Retype all of the records shown beneath this task, exactly as they stand.
⁂
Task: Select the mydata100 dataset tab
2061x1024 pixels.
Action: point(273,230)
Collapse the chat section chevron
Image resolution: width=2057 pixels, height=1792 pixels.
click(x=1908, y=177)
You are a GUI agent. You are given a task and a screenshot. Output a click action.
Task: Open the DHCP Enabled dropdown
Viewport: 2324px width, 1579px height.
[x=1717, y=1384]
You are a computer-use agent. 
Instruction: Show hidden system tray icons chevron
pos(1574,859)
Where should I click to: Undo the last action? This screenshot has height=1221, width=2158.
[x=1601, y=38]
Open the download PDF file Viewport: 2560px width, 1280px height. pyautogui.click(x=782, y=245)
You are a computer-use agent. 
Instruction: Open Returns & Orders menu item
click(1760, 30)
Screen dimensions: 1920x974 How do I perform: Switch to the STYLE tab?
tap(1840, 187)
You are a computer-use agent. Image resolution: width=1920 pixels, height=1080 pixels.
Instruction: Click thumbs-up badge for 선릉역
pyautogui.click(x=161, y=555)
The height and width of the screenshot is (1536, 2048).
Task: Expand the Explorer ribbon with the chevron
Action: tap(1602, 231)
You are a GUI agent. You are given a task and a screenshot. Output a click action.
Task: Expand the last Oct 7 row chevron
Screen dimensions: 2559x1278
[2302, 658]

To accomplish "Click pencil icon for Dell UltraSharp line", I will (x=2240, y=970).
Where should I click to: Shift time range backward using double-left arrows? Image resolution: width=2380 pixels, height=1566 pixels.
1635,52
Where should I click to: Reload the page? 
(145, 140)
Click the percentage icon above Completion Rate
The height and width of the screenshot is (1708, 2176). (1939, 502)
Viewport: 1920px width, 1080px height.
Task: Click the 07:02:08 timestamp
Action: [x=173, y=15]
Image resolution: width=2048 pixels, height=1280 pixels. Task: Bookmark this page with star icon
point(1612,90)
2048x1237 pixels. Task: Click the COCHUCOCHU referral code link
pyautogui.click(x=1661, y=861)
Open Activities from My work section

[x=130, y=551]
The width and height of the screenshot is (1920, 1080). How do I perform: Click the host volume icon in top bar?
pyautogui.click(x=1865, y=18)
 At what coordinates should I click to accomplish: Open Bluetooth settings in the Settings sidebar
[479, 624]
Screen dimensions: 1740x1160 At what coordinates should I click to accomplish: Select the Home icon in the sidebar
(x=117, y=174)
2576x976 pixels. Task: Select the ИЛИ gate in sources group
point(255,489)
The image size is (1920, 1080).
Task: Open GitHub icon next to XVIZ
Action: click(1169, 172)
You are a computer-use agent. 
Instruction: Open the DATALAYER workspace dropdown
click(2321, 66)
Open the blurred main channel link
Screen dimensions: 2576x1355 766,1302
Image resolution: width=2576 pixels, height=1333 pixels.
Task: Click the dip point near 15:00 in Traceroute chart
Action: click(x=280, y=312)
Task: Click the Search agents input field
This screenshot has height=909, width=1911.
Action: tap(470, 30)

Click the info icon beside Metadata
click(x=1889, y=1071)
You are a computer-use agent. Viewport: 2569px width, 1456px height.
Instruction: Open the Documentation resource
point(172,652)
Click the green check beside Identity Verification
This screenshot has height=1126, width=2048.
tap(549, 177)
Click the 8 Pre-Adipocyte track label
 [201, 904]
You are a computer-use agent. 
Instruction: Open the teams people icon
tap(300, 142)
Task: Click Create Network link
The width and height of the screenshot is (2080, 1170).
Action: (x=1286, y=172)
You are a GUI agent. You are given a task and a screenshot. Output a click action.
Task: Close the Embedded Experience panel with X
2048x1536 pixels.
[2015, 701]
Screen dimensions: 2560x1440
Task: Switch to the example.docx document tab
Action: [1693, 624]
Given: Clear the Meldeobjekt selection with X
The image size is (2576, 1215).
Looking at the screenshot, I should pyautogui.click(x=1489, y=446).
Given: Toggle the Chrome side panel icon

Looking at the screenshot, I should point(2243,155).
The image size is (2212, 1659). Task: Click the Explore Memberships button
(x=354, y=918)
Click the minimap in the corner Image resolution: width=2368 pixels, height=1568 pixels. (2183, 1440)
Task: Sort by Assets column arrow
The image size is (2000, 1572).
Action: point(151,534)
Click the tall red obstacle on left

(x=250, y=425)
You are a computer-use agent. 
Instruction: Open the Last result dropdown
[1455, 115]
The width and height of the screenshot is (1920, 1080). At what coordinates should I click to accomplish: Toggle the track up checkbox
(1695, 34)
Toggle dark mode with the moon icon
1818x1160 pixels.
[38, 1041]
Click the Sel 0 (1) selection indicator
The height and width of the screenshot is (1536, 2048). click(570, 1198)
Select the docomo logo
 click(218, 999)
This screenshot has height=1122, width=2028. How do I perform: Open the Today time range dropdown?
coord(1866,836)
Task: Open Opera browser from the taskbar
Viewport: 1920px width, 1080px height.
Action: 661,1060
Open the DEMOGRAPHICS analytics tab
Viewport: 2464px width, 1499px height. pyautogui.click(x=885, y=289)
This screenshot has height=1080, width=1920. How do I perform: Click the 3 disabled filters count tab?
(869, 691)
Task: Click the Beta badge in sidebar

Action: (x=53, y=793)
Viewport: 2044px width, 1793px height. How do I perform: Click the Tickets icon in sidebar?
⁂
→ REPLY TO THE EXERCISE
Task: Select the mydata100 dataset tab
2061x1024 pixels.
Action: point(273,230)
Collapse the chat section chevron
Image resolution: width=2057 pixels, height=1792 pixels.
click(x=1908, y=177)
You are a GUI agent. You are given a task and a screenshot. Output a click action.
Task: Open the DHCP Enabled dropdown
Viewport: 2324px width, 1579px height.
[x=1717, y=1384]
You are a computer-use agent. 
Instruction: Show hidden system tray icons chevron
pos(1574,859)
Where should I click to: Undo the last action? This screenshot has height=1221, width=2158.
[x=1601, y=38]
Open the download PDF file Viewport: 2560px width, 1280px height. pyautogui.click(x=782, y=245)
You are a computer-use agent. 
Instruction: Open Returns & Orders menu item
click(1760, 30)
Screen dimensions: 1920x974 How do I perform: Switch to the STYLE tab?
tap(1840, 187)
You are a computer-use agent. Image resolution: width=1920 pixels, height=1080 pixels.
Instruction: Click thumbs-up badge for 선릉역
pyautogui.click(x=161, y=555)
The height and width of the screenshot is (1536, 2048).
Task: Expand the Explorer ribbon with the chevron
Action: tap(1602, 231)
You are a GUI agent. You are given a task and a screenshot. Output a click action.
Task: Expand the last Oct 7 row chevron
Screen dimensions: 2559x1278
[2302, 658]

To accomplish "Click pencil icon for Dell UltraSharp line", I will (x=2240, y=970).
Where should I click to: Shift time range backward using double-left arrows? Image resolution: width=2380 pixels, height=1566 pixels.
1635,52
Where should I click to: Reload the page? 
(145, 140)
Click the percentage icon above Completion Rate
The height and width of the screenshot is (1708, 2176). (1939, 502)
Viewport: 1920px width, 1080px height.
Task: Click the 07:02:08 timestamp
Action: [x=173, y=15]
Image resolution: width=2048 pixels, height=1280 pixels. Task: Bookmark this page with star icon
point(1612,90)
2048x1237 pixels. Task: Click the COCHUCOCHU referral code link
pyautogui.click(x=1661, y=861)
Open Activities from My work section

[x=130, y=551]
The width and height of the screenshot is (1920, 1080). How do I perform: Click the host volume icon in top bar?
pyautogui.click(x=1865, y=18)
 At what coordinates should I click to accomplish: Open Bluetooth settings in the Settings sidebar
[479, 624]
Screen dimensions: 1740x1160 At what coordinates should I click to accomplish: Select the Home icon in the sidebar
(x=117, y=174)
2576x976 pixels. Task: Select the ИЛИ gate in sources group
point(255,489)
The image size is (1920, 1080).
Task: Open GitHub icon next to XVIZ
Action: click(1169, 172)
You are a computer-use agent. 
Instruction: Open the DATALAYER workspace dropdown
click(2321, 66)
Open the blurred main channel link
Screen dimensions: 2576x1355 766,1302
Image resolution: width=2576 pixels, height=1333 pixels.
Task: Click the dip point near 15:00 in Traceroute chart
Action: click(x=280, y=312)
Task: Click the Search agents input field
This screenshot has height=909, width=1911.
Action: tap(470, 30)

Click the info icon beside Metadata
click(x=1889, y=1071)
You are a computer-use agent. Viewport: 2569px width, 1456px height.
Instruction: Open the Documentation resource
point(172,652)
Click the green check beside Identity Verification
This screenshot has height=1126, width=2048.
tap(549, 177)
Click the 8 Pre-Adipocyte track label
 [201, 904]
You are a computer-use agent. 
Instruction: Open the teams people icon
tap(300, 142)
Task: Click Create Network link
The width and height of the screenshot is (2080, 1170).
Action: (x=1286, y=172)
You are a GUI agent. You are given a task and a screenshot. Output a click action.
Task: Close the Embedded Experience panel with X
2048x1536 pixels.
[2015, 701]
Screen dimensions: 2560x1440
Task: Switch to the example.docx document tab
Action: [1693, 624]
Given: Clear the Meldeobjekt selection with X
The image size is (2576, 1215).
Looking at the screenshot, I should pyautogui.click(x=1489, y=446).
Given: Toggle the Chrome side panel icon

Looking at the screenshot, I should point(2243,155).
The image size is (2212, 1659). Task: Click the Explore Memberships button
(x=354, y=918)
Click the minimap in the corner Image resolution: width=2368 pixels, height=1568 pixels. (2183, 1440)
Task: Sort by Assets column arrow
The image size is (2000, 1572).
Action: point(151,534)
Click the tall red obstacle on left

(x=250, y=425)
You are a computer-use agent. 
Instruction: Open the Last result dropdown
[1455, 115]
The width and height of the screenshot is (1920, 1080). At what coordinates should I click to accomplish: Toggle the track up checkbox
(1695, 34)
Toggle dark mode with the moon icon
1818x1160 pixels.
[38, 1041]
Click the Sel 0 (1) selection indicator
The height and width of the screenshot is (1536, 2048). click(570, 1198)
Select the docomo logo
 click(218, 999)
This screenshot has height=1122, width=2028. How do I perform: Open the Today time range dropdown?
coord(1866,836)
Task: Open Opera browser from the taskbar
Viewport: 1920px width, 1080px height.
Action: 661,1060
Open the DEMOGRAPHICS analytics tab
Viewport: 2464px width, 1499px height. pyautogui.click(x=885, y=289)
This screenshot has height=1080, width=1920. How do I perform: Click the 3 disabled filters count tab?
(869, 691)
Task: Click the Beta badge in sidebar

Action: (x=53, y=793)
Viewport: 2044px width, 1793px height. How do I perform: Click the Tickets icon in sidebar?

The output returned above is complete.